Everything in the records below from the line containing "Task: Click the padlock" through the line containing "Task: Click the Tamaño Cm column header" is to be reproduced exactly, those two lines included; no picture is to be copied.

--- Data shown ---

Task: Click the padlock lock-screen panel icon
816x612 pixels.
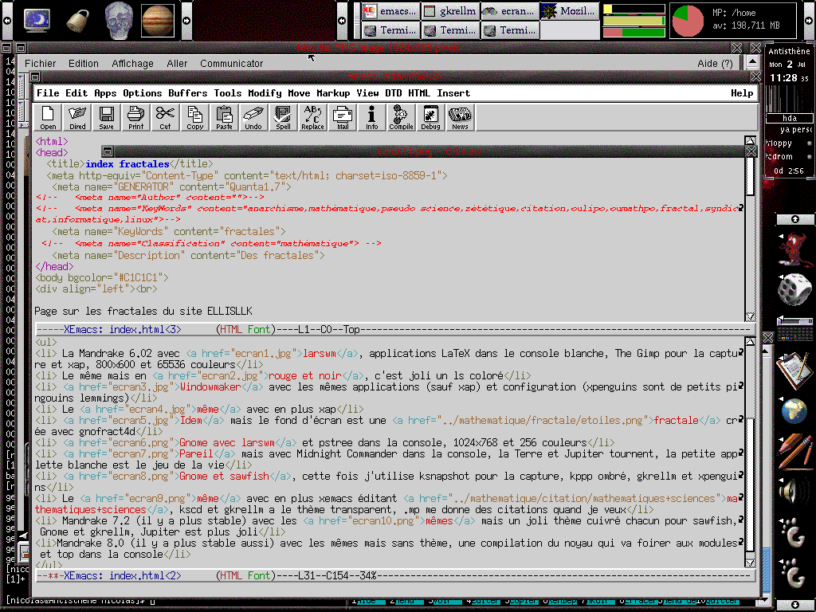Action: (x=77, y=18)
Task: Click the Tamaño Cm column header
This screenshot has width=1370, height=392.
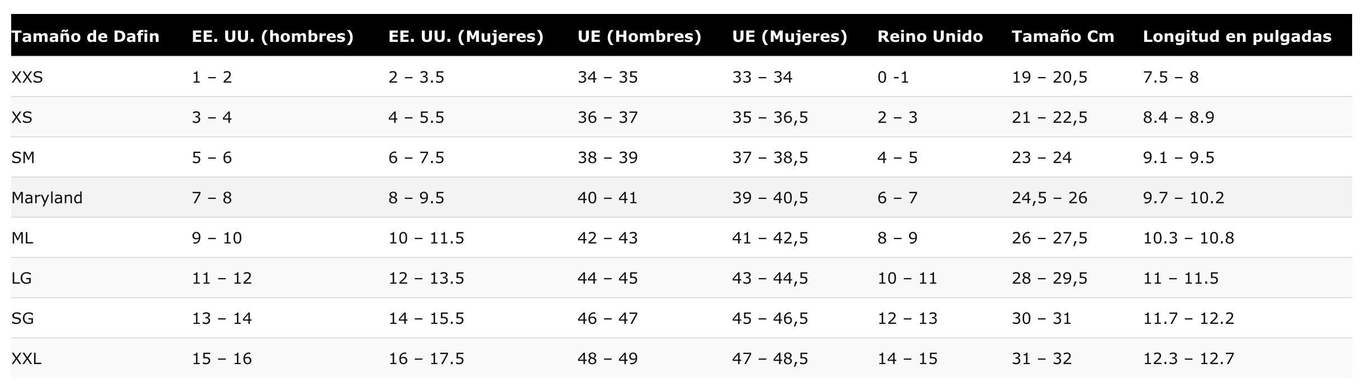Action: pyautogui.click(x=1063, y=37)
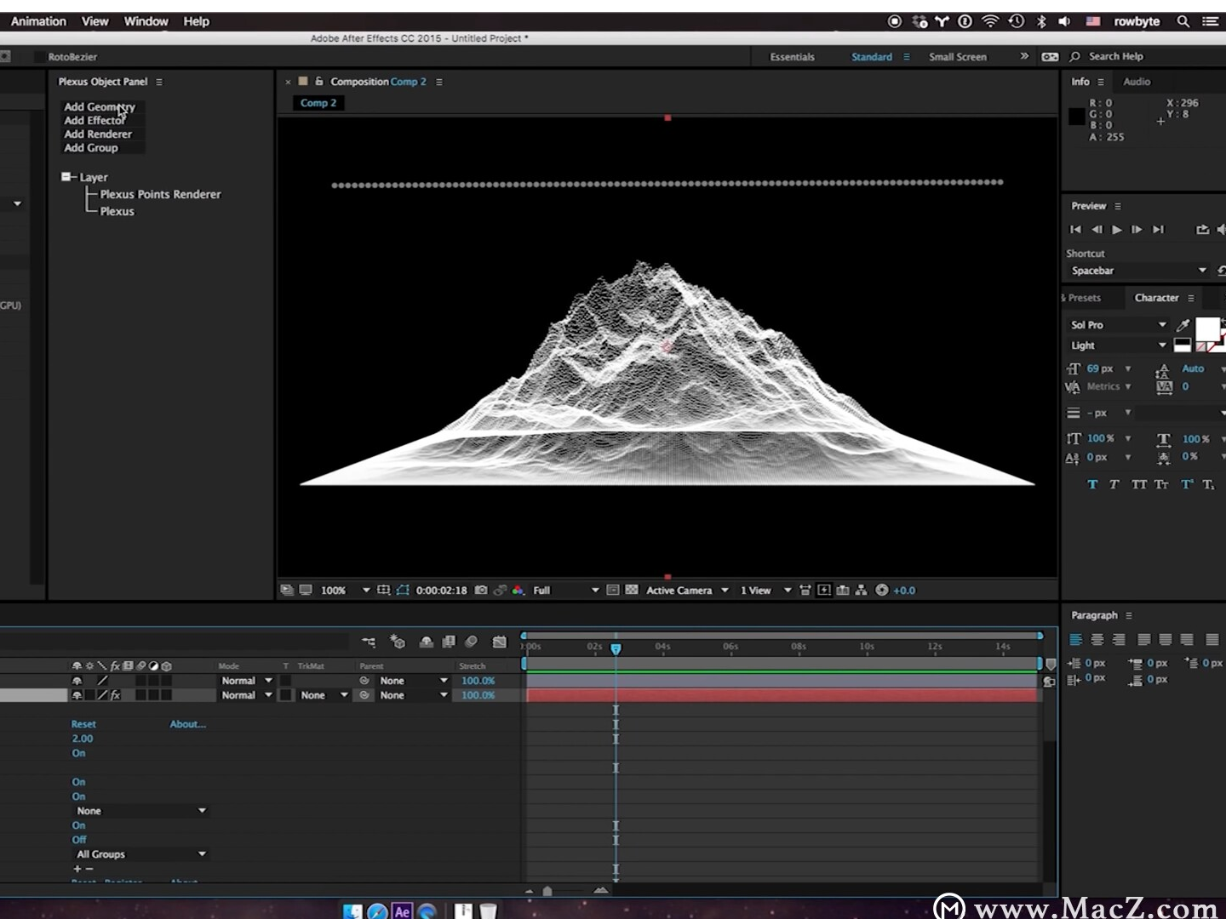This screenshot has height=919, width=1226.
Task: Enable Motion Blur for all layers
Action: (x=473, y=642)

---
--- Data shown ---

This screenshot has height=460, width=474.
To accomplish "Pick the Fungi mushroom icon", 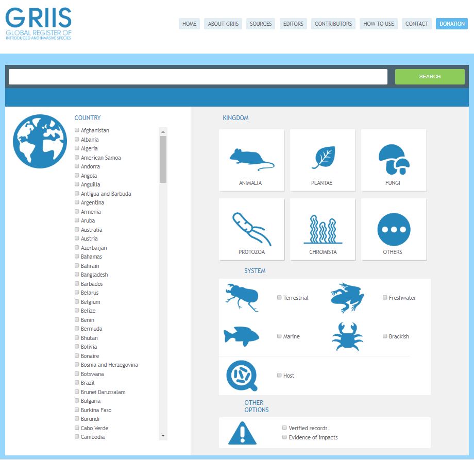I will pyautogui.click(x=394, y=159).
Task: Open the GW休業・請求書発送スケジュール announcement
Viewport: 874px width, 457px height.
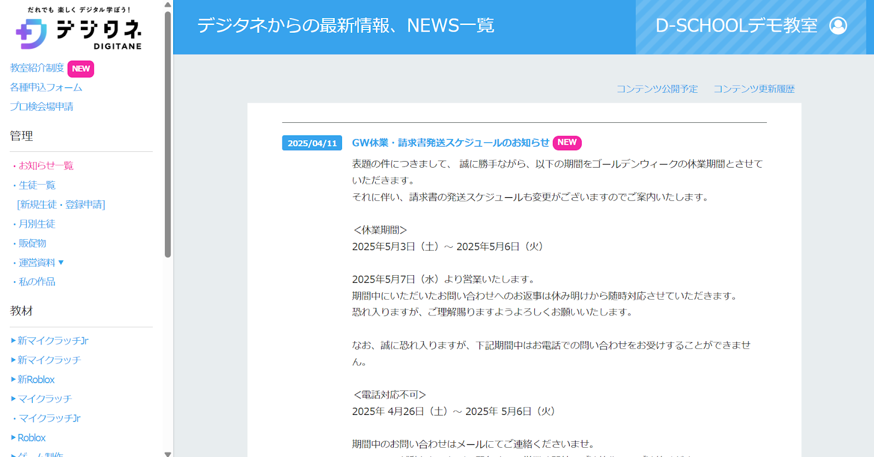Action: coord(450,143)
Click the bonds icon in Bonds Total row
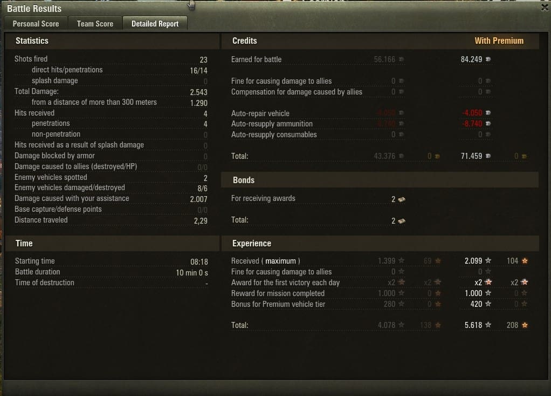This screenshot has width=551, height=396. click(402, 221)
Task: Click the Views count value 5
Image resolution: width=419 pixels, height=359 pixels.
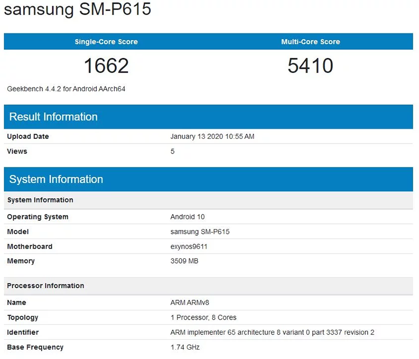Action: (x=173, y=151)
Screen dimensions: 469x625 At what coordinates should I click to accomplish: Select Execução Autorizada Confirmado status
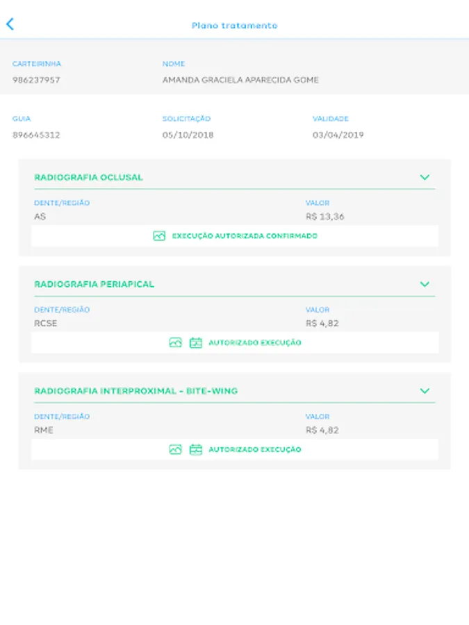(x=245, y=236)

---

▸ Response to the exercise:
Task: Click the padlock lock-screen panel icon
816x612 pixels.
Action: (x=77, y=18)
Task: Click the Tamaño Cm column header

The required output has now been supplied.